**Text block**
Content starts

Shares of artificial intelligence software company UiPath (PATH -0.49%) have been rallying off of lows in recent weeks, driven by better-than-expected third-quarter earnings and a general relief rally in the stock market. Nevertheless, with the stock down over 80% from all-time highs reached in 2021, UiPath has a lot of work to do.

The technology company has been hit hard by the bear market this year along with other early-pandemic darlings. Is the worst now over for UiPath, and is it time to buy now?

An earnings beat provides a glimmer of hope

For its 2023 fiscal third quarter (ended in October), UiPath announced revenue of $262.7 million, a 19% year-over-year increase, easily surpassing management's expectations for as much as $245 million from a few months ago. On an annualized recurring revenue (ARR) basis, revenue was up 36% year over year to $1.11 billion.

UiPath, based in Romania, has been hit especially hard by the bear market. A substantial number of its customers are in Europe, where the war in Ukraine and an ensuing energy crisis have businesses behaving extremely cautiously. Additionally, the U.S. dollar's value is on a record run due to the Federal Reserve's record interest rate hikes to try and get inflation under control. A stronger dollar lowers the value of UiPath's international sales. Excluding currency exchange headwinds, ARR would have been up 38%. 

In spite of a myriad of challenges, UiPath's library of robotic software solutions remains in demand among new and existing customers. Dollar-based net retention rate was 126% in Q3, implying that existing users spent 26% more with UiPath than last year. And total customer count was 10,650 at the end of the quarter compared to 9,630 a year ago.

All of this added up to an increase in 2023 full-fiscal-year guidance. Q4 revenue is expected to rise sequentially to at least $277 million. And full-year ARR is now expected to be at least $1.174 billion (versus $1.158 billion previously). Not bad at all.

A few concerns still linger

Before getting back on the UiPath wagon, there are a few issues to bear in mind. First, though the company is making great progress working toward profitability, robust profits remain elusive by most metrics.

Profit Metric

Q3 Fiscal 2023

Q3 Fiscal 2022

Net income (loss)

($57.7 million)

($123 million)

Adjusted net income (loss)

$26.7 million

$2.1 million

Free cash flow

($24.1 million)

($7.7 million)

Data source: UiPath.

Without much in the way of meaningful net income, the market will likely continue to keep a skeptical eye on UiPath. Unfortunately, that's the sentiment we're dealing with these days, regardless of how promising this company's robotic software solutions are. Given the present bear market, I can't say UiPath is a top stock to buy on my list.

Nevertheless, if the company continues to make progress on its profit margins and can accelerate its growth once the economic storm clouds start to clear, this could be a long-term value. On an adjusted basis, UiPath has generated $0.05 per share over the last year. Companies like this that are beginning to turn the corner from loss- to profit-generating operations can put up some dramatic earnings increases. If the company can double its earnings in each of the next two years, shares could be undervalued right now.

At any rate, UiPath will first need to prove it's able to continue its expansion and get itself profitable. A recession is possible in 2023, making that task all the more difficult. The company isn't out of the woods yet. It's possible UiPath stock could sink back toward all-time lows again. However, if you are looking at the potential far down the road, it might be worth nibbling a little on this stock after it's been crushed in 2022.

Content ends

**Exercise requirements**
1 > From the UiPath article, quote the passage that begins at the words "An earnings beat" and stops after the words "to $1.11 billion.".
2 > Answer these questions using the UiPath article.
(a) What revenue did UiPath report for its 2023 fiscal third quarter?
(b) What was UiPath's total customer count at the end of that quarter?
(c) How much has UiPath generated per share over the last year on an adjusted basis?

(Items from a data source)

Content starts

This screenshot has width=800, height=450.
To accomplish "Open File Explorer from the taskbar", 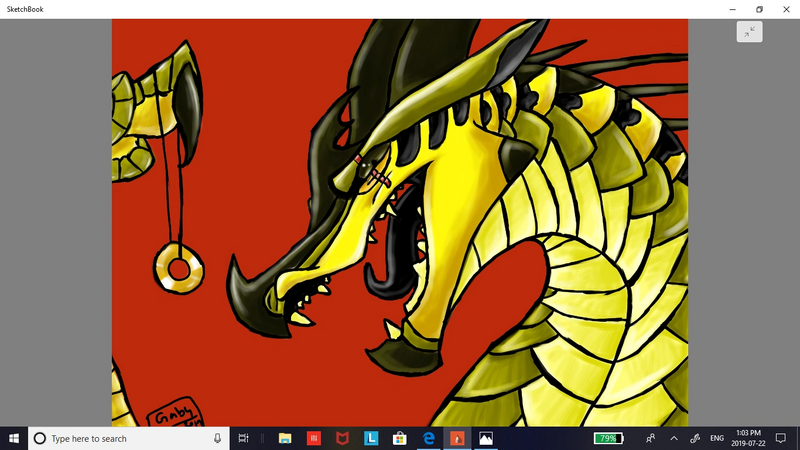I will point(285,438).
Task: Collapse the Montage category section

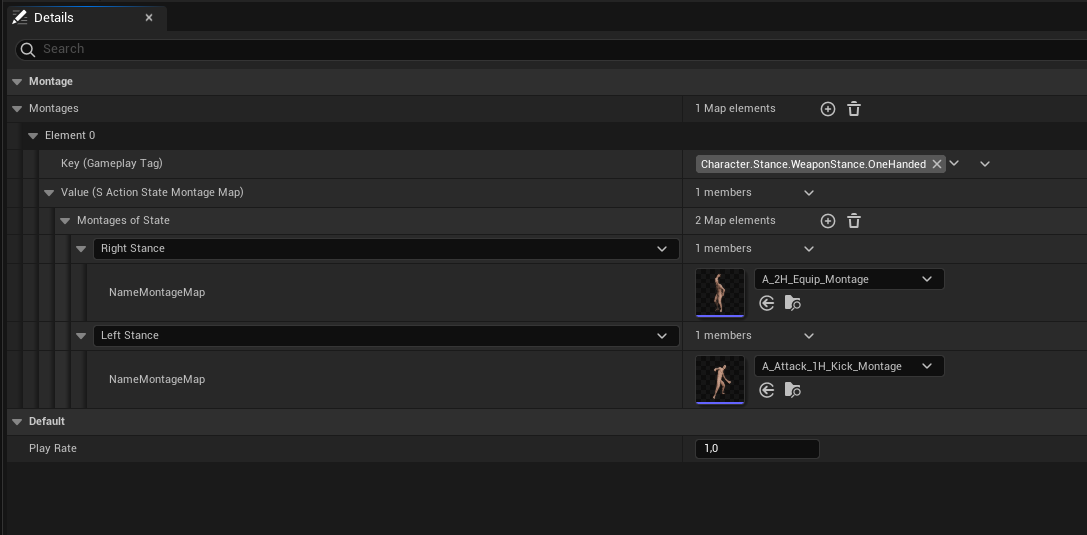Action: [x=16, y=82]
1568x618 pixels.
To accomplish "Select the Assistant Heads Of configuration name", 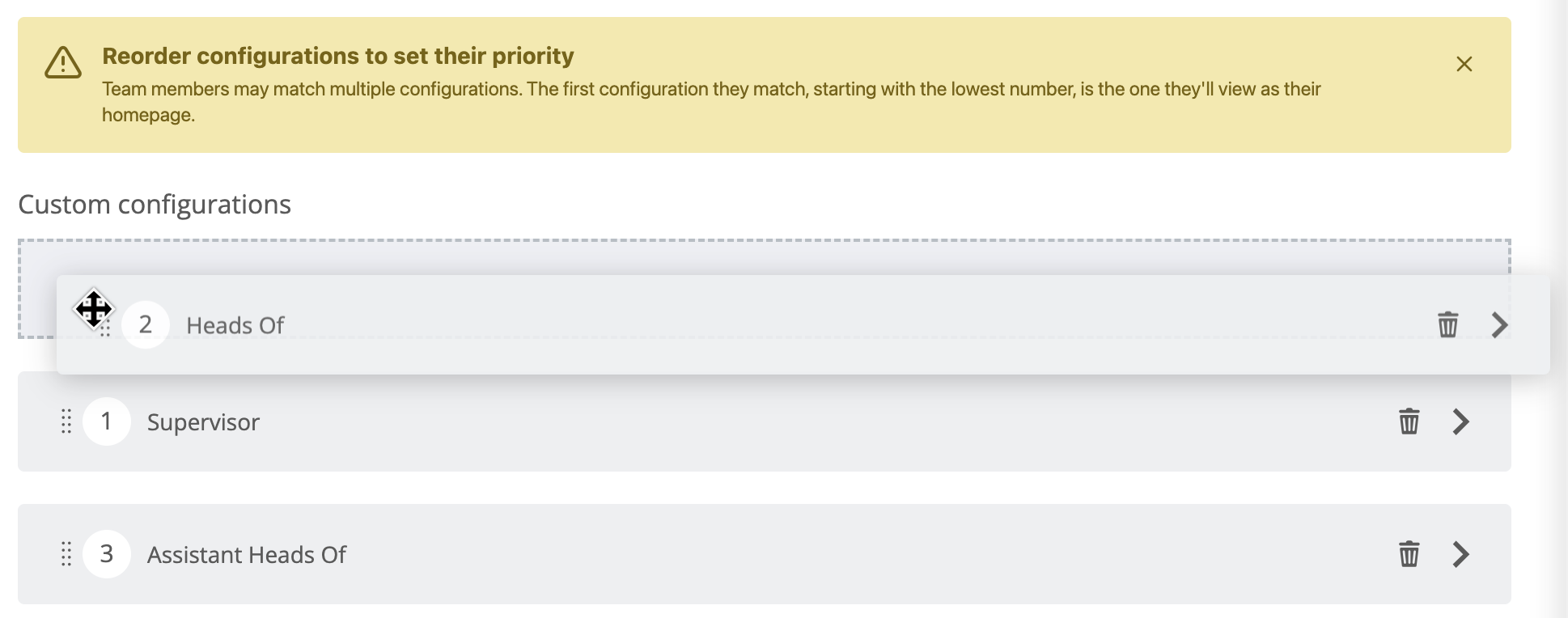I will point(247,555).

Content ends
Content starts

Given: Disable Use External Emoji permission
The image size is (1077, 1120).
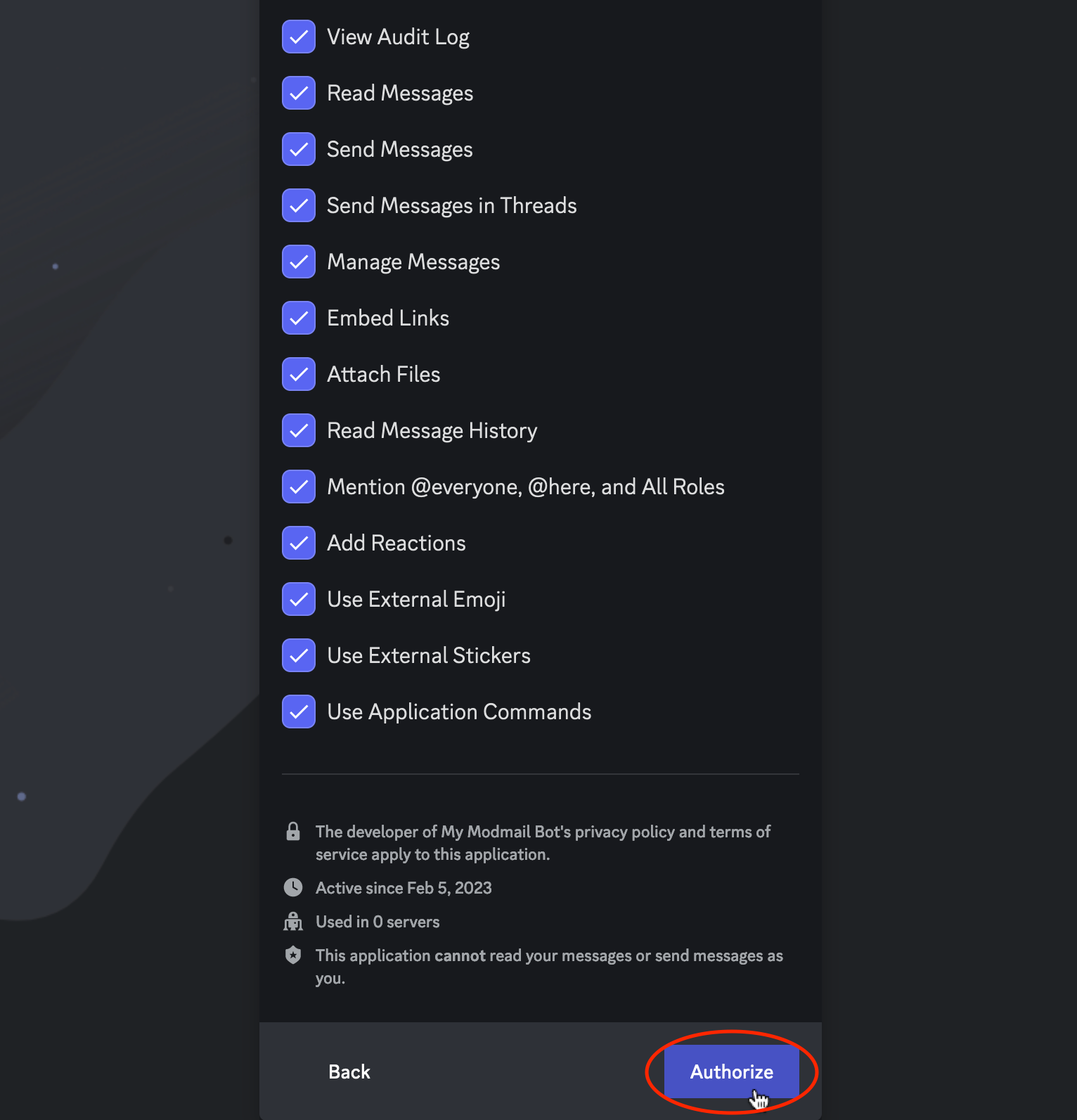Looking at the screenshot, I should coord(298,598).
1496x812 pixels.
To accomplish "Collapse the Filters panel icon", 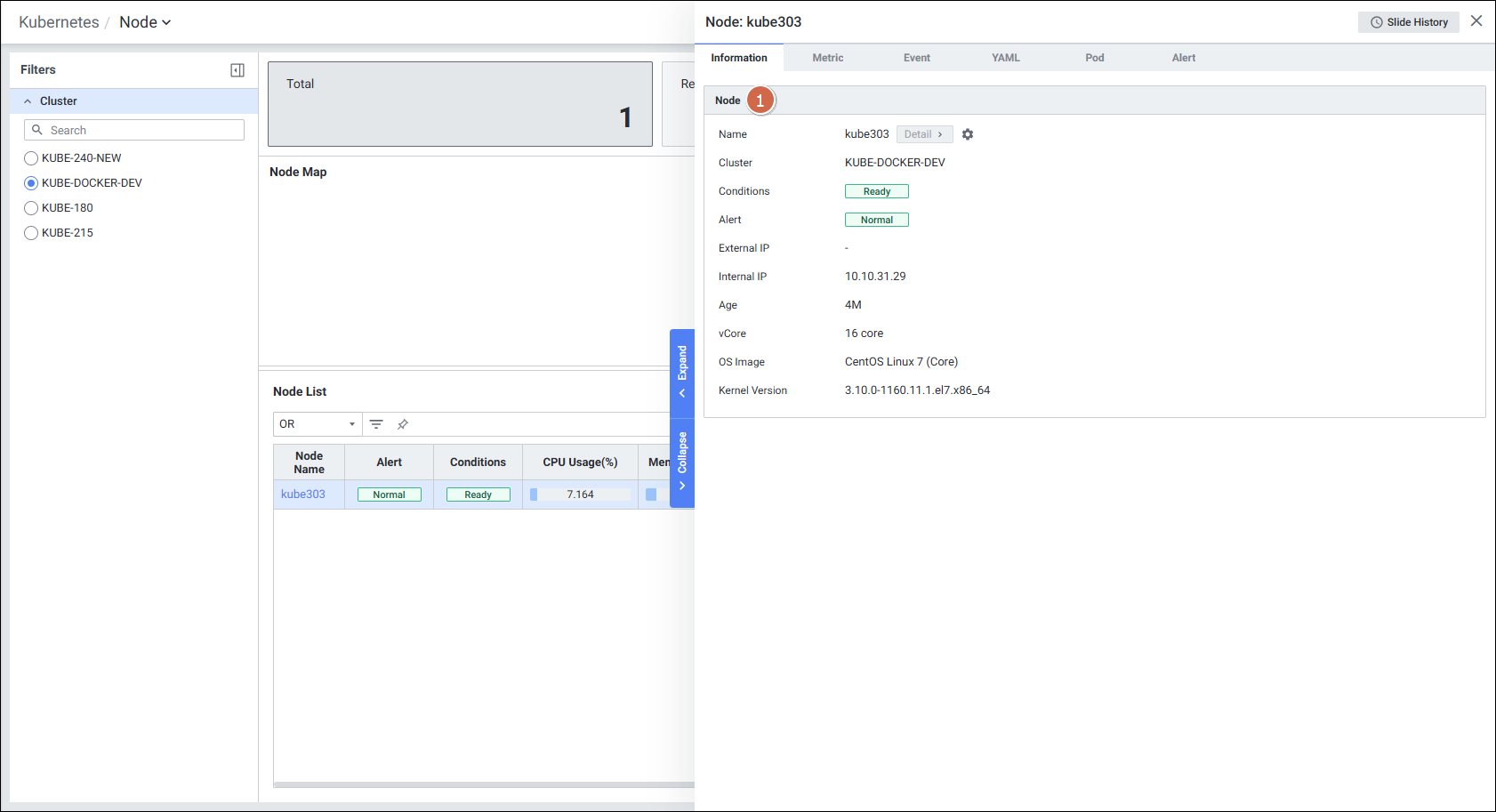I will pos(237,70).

Content ends

**Answers to the problems**
1 >
An earnings beat provides a glimmer of hope

For its 2023 fiscal third quarter (ended in October), UiPath announced revenue of $262.7 million, a 19% year-over-year increase, easily surpassing management's expectations for as much as $245 million from a few months ago. On an annualized recurring revenue (ARR) basis, revenue was up 36% year over year to $1.11 billion.

2 >
(a) $262.7 million
(b) 10,650
(c) $0.05 per share